++++ Text segment ++++

No, we expect those to play out reasonably well the remainder of this year and I would say it’s the longer term outlook for those that would be the next area that we have to look at but that’s a longer term and too hard to predict at this point in time. Nigel Coe – Deutsche Bank : On 2Q will you expect to make money 2Q?

Keith Nosbusch

Chairman

Yes.

Operator

Operator

Your next question comes from the line of Mark Koznarek - Cleveland Research Company

Mark Koznarek - Cleveland Research Company

Analyst · Mark Koznarek - Cleveland Research Company

I am wondering if you could review the restructuring actions in a little more detail. It seems we talked about pretty significant actions in the fourth quarter. You took a charge in that quarter, it sounds like now you’re cutting deeper and there’s more pay as you go so could you refresh us on where you stand and how the benefits are expected to roll out over the course of the year and then into next year.

Theodore Crandall

CFO

We talked about our need to get about $240 million of cost out. That’s a combination of direct and indirect costs that has to come out of cost of goods sold as sales decline and then also SG&A. Of the $240 million think of $75 million of that as coming from the actions we took and announced at the end of September and we’re probably about roughly 80% complete with those actions as of the end of Q1. There is another sizable chunk of money that’s going to have to come out of the direct and indirect cost of goods sold and I would say that is just starting and then the balance comes out of various other areas. In total I would guess that, of the total $240 a little more then half is going to come out of SG&A and the balance out of cost of goods sold.

Mark Koznarek - Cleveland Research Company

Analyst · Mark Koznarek - Cleveland Research Company

Given that we already spent some money in the fourth fiscal quarter to get that first tranche, the $75 million and now you’re going to need $165 million more of cost reduction, how much pay as you go expense is that going to hit the income statement by over the course of the year.

Theodore Crandall

CFO

You’ll remember that we talked about having built into the original guidance in November about $25 million of additional pay as you go, some of that cost reduction is in that $240. I would say it will come from areas that don’t require up front implementation costs. Examples would be sales commissions will be lower with lower sales, bonus will be lower with lower sales, we’re eliminating temps and contractors. We’re eliminating overtime, we’ve gone to shortened workweeks in the manufacturing facilities. Those are all ways of driving cost out that don’t have implementation cost and then we believe that the $25 million of pay as you go that was in that original guidance will cover the balance of the actions that we need to implement this year. The additional $50 to $100 million of cost that Keith talked about, the process we have started to analyze and identify that, there is no implementation cost related to that reflected in the 2009 guidance.

++++ Record extracts ++++

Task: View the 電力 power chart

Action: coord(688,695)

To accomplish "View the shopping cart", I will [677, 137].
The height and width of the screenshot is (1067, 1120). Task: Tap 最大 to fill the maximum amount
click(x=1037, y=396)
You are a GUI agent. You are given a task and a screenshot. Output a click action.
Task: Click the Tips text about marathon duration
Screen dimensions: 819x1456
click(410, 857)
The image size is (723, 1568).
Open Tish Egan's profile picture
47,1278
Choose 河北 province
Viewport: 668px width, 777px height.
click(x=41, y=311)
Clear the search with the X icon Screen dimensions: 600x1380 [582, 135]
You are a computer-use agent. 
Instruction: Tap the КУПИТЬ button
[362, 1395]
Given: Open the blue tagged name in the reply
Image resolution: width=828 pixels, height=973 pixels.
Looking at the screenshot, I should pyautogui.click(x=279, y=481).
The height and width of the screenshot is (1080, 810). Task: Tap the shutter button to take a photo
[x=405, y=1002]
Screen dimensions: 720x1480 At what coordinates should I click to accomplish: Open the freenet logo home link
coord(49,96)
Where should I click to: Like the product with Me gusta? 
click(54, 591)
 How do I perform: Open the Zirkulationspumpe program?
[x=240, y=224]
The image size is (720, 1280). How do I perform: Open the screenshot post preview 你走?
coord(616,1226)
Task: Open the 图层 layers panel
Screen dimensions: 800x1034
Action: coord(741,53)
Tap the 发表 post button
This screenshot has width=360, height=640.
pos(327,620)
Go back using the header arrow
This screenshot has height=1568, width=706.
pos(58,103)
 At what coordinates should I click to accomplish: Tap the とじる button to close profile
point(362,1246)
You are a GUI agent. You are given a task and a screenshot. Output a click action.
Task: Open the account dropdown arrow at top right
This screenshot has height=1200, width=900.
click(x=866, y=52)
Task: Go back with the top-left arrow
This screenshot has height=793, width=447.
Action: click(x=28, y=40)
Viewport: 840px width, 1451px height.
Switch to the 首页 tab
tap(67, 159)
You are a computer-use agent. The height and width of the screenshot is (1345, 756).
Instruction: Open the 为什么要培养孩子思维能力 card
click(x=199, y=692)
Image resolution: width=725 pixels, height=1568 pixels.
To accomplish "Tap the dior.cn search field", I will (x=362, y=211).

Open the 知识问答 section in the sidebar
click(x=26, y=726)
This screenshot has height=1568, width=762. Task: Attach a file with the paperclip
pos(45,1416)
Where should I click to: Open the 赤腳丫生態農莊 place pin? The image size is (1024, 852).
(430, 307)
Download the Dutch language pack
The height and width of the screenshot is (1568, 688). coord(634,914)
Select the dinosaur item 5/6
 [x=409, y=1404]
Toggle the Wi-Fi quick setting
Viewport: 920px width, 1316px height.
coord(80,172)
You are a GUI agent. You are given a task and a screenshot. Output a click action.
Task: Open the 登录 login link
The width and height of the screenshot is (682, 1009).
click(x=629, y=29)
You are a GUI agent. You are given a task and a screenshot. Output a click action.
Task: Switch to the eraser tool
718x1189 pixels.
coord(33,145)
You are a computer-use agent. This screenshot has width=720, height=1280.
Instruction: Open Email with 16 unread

++++

** Written instruction 1 **
According to the earnings call transcript, how far along were the actions announced at the end of September as of the end of Q1?
** Written instruction 2 **
Reproduce the earnings call transcript word for word, from "We talked about our" up to and including "of goods sold.".

** Correct response 1 **
They were roughly 80% complete.

** Correct response 2 **
We talked about our need to get about $240 million of cost out. That’s a combination of direct and indirect costs that has to come out of cost of goods sold as sales decline and then also SG&A. Of the $240 million think of $75 million of that as coming from the actions we took and announced at the end of September and we’re probably about roughly 80% complete with those actions as of the end of Q1. There is another sizable chunk of money that’s going to have to come out of the direct and indirect cost of goods sold and I would say that is just starting and then the balance comes out of various other areas. In total I would guess that, of the total $240 a little more then half is going to come out of SG&A and the balance out of cost of goods sold.